## AIM OF THE EXERCISE
Say how many lines in the entries below mention "named", with no other words.

## DATA FOR THIS EXERCISE
──────────

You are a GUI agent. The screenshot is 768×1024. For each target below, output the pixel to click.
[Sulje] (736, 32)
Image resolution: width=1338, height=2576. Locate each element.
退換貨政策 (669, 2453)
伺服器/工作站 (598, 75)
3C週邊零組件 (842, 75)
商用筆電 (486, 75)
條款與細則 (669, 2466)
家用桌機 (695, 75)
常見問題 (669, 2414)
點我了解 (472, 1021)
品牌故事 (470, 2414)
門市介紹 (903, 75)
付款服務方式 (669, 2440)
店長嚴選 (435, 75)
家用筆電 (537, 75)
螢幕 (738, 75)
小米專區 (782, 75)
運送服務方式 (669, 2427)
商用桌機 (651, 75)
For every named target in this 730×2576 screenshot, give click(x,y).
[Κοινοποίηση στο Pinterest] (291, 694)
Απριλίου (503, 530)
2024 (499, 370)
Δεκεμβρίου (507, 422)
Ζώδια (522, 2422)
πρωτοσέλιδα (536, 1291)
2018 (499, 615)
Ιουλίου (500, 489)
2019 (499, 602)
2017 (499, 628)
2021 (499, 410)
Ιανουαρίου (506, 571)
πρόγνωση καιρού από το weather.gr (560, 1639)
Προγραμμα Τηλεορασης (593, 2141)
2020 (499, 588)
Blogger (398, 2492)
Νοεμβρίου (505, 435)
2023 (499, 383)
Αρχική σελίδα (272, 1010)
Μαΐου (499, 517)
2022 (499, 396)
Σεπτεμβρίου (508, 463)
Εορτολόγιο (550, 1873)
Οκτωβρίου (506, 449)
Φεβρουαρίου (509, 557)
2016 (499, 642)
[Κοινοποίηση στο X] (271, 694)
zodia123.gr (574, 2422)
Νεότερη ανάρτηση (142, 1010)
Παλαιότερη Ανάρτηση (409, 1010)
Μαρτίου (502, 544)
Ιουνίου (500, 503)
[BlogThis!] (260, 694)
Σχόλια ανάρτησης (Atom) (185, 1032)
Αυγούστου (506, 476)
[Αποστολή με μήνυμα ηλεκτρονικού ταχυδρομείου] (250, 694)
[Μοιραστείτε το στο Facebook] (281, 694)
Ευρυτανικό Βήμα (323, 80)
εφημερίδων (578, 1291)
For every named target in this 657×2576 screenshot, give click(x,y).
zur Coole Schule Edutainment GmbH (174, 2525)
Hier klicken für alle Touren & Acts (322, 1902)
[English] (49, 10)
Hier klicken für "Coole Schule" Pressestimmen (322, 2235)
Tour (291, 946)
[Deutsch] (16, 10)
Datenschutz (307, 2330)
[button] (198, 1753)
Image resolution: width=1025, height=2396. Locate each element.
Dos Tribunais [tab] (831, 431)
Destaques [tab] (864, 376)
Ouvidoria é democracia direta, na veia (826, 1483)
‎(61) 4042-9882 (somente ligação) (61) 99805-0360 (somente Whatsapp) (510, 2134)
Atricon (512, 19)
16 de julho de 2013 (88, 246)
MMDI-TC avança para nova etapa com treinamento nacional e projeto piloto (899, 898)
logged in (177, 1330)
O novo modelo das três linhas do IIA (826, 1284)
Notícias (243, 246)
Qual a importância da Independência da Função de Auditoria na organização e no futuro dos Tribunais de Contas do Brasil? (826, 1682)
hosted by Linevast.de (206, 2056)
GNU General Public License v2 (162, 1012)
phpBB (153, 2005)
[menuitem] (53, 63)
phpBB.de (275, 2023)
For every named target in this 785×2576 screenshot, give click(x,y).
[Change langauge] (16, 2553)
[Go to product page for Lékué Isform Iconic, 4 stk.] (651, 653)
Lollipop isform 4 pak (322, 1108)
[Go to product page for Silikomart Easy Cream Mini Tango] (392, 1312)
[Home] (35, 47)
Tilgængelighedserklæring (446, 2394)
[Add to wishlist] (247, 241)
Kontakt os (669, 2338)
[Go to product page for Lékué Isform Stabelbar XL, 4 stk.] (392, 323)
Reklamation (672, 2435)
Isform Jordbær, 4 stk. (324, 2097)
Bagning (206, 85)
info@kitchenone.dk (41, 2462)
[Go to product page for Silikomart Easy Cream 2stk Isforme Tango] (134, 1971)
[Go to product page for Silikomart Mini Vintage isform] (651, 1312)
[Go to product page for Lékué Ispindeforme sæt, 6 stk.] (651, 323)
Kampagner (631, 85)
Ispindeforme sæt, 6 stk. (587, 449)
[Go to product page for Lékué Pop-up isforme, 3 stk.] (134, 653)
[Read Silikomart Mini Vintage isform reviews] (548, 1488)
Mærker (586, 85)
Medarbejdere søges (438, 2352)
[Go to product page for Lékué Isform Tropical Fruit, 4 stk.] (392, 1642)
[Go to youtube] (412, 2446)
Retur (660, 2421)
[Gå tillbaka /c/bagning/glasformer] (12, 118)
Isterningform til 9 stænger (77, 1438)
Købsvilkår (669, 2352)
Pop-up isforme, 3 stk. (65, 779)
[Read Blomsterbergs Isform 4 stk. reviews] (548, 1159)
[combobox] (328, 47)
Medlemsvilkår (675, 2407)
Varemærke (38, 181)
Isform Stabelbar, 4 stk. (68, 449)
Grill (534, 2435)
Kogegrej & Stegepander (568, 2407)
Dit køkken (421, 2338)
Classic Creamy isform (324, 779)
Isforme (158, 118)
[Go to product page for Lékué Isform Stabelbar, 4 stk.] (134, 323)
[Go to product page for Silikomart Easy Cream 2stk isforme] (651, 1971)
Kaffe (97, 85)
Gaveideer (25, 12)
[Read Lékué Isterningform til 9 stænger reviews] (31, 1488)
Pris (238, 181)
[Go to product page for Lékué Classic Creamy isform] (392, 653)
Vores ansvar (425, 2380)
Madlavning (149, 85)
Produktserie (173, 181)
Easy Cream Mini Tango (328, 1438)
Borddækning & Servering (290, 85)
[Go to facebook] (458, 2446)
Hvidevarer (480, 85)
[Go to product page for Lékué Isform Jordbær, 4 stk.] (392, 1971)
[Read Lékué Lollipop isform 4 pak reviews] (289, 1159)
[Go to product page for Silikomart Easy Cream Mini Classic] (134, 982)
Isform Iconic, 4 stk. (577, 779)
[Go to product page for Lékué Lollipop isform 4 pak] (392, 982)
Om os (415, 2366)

──────────

## RESPONSE TO THE TASK
3